By definition, an eigenvector $v$ with eigenvalue $\lambda$ satisfies $Av = \lambda v$, so we have $Av-\lambda v =Av - \lambda I v = 0$, where $I$ is the identity matrix. Thus, $$(A-\lambda I)v = 0,$$ and $v$ is in the nullspace of $A-\lambda I$.

Since the eigenvalue in your example is $\lambda = 8$, to find the eigenspace related to this eigenvalue we need to find the nullspace of $A - 8I$, which is the matrix $$\left[\begin{array}{cc}1 & -1 \\ 1 & -1 \\ \end{array} \right].$$ We can row-reduce it to obtain $$\left[\begin{array}{cc} 1 & -1 \\ 0 & 0 \\ \end{array} \right].$$ This corresponds to the equation $$x-y = 0,$$ so $x = y$ for every eigenvector associated to the eigenvalue $\lambda = 8$. Therefore, if $(x,y)$ is an eigenvector, then $(x,y) = (x,x) = x(1,1)$, meaning that the eigenspace is $$W=[(1,1)],$$ and its dimension is $1$.

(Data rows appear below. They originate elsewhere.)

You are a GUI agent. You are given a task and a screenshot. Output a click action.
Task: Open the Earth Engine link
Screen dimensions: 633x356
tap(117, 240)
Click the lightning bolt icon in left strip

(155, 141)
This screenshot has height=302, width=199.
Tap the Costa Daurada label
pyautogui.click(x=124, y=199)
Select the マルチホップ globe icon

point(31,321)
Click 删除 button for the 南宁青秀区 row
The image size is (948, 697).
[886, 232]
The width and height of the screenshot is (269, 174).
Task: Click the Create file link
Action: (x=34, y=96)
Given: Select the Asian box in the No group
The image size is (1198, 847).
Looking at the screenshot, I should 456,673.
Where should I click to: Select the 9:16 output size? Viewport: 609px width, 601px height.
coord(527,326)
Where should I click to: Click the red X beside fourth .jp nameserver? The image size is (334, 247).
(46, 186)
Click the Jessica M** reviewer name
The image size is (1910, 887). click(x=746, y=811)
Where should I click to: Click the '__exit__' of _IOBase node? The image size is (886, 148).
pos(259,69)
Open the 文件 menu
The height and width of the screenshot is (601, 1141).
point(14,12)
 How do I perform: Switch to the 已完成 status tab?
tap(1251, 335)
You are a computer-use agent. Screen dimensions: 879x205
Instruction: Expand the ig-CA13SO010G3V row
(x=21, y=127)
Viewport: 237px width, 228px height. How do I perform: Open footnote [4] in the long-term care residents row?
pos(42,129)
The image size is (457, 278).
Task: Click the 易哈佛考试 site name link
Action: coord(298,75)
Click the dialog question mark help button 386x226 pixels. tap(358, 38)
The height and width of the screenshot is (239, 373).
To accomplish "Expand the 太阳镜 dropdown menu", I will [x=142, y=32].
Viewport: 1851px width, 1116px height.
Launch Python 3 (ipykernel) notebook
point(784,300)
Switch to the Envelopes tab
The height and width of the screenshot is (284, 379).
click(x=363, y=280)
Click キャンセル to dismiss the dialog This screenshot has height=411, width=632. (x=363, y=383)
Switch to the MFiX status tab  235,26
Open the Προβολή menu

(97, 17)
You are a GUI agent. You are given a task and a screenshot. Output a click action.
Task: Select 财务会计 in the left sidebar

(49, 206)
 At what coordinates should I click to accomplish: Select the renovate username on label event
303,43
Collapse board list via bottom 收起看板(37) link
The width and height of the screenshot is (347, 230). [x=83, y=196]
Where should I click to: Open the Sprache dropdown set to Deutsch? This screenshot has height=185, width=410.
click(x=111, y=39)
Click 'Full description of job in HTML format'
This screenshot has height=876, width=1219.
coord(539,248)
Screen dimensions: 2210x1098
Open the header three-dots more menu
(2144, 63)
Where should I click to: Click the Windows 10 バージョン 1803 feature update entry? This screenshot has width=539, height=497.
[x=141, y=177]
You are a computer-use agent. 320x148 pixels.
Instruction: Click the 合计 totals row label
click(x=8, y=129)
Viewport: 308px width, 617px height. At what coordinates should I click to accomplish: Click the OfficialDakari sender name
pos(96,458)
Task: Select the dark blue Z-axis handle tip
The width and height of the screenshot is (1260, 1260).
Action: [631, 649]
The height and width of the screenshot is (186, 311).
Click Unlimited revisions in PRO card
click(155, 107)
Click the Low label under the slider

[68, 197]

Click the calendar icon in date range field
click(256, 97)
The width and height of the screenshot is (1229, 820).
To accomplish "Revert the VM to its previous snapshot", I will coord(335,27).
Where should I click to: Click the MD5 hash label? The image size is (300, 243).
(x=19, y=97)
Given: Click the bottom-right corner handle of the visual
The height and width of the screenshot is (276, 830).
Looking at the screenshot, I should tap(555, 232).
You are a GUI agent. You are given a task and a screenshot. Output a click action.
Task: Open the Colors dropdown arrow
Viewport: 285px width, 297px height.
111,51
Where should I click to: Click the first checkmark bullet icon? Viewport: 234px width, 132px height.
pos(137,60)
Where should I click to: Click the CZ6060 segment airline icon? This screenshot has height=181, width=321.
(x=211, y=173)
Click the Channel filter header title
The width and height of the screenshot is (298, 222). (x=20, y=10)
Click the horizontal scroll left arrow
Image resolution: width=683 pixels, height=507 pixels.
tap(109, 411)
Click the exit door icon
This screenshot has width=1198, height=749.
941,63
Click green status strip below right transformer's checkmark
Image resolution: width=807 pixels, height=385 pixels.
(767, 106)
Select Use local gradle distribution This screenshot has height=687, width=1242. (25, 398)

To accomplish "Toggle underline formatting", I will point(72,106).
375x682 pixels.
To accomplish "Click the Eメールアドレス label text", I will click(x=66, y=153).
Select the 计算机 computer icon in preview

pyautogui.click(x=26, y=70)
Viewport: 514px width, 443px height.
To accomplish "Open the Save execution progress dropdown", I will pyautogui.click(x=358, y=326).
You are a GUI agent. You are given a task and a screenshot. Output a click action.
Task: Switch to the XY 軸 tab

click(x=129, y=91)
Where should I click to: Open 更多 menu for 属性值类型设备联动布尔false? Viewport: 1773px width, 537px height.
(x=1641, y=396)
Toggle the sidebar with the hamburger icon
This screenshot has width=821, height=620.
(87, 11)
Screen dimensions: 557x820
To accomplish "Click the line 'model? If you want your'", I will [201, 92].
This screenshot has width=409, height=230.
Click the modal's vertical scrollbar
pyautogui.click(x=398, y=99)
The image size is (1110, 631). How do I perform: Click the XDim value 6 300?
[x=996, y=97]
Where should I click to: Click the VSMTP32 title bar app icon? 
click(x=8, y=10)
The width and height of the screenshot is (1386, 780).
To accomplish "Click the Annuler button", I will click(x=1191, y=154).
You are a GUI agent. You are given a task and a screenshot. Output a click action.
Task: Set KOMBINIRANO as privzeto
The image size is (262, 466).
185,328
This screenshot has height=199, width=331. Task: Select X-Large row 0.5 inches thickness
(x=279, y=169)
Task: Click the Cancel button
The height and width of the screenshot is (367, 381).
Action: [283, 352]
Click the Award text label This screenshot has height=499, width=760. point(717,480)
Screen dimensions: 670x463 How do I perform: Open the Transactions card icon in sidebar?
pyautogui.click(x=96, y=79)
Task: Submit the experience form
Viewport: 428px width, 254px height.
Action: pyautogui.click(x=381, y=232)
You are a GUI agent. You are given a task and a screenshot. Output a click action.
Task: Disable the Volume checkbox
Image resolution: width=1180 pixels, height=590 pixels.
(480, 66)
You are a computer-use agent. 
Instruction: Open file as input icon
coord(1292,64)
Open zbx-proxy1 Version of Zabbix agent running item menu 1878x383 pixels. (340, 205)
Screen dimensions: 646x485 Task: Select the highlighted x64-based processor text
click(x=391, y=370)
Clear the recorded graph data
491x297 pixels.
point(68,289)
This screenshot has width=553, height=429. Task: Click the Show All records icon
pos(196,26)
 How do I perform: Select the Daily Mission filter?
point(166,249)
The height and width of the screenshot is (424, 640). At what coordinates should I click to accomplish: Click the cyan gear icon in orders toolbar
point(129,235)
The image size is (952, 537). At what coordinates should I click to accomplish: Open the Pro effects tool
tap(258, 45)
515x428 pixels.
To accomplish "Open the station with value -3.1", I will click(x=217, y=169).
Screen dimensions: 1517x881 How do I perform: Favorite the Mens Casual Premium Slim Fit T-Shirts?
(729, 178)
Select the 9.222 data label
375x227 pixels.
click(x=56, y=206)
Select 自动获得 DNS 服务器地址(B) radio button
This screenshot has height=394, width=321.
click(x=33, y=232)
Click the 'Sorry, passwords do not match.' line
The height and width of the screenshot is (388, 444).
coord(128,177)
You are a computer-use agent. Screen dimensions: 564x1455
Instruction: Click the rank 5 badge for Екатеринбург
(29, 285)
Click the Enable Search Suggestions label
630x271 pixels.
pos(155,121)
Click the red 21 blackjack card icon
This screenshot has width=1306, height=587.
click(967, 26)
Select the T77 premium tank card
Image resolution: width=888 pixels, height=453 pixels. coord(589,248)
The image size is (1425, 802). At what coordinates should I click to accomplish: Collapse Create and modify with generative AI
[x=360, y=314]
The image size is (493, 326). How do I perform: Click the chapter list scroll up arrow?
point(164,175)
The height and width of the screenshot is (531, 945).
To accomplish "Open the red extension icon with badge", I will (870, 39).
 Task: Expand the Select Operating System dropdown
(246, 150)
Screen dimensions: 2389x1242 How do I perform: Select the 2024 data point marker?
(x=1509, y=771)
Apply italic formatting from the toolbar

The dimension of the eigenspace is given by the dimension of the nullspace of $A - 8I = \left(\begin{matrix} 1 & -1 \\ 1 & -1 \end{matrix} \right)$, which one can row reduce to $\left(\begin{matrix} 1 & -1 \\ 0 & 0 \end{matrix} \right)$, so the dimension is $1$.

Note that the number of pivots in this matrix counts the rank of $A-8I$. Thinking of $A-8I$ as a linear operator from $\mathbb{R}^{2}$ to $\mathbb{R}^{2}$, the dimension of the nullspace of $A$ is given by $\dim(\mathbb{R}^{2}) - \mathrm{rank}(A) = 2 - 1 = 1$ by the so-called rank-nullity theorem. Of course, one can be more explicit: it is straightforward to see that the nullspace of $A - 8I$ is spanned by the vector $(1, 1)$, and hence has dimension $1$.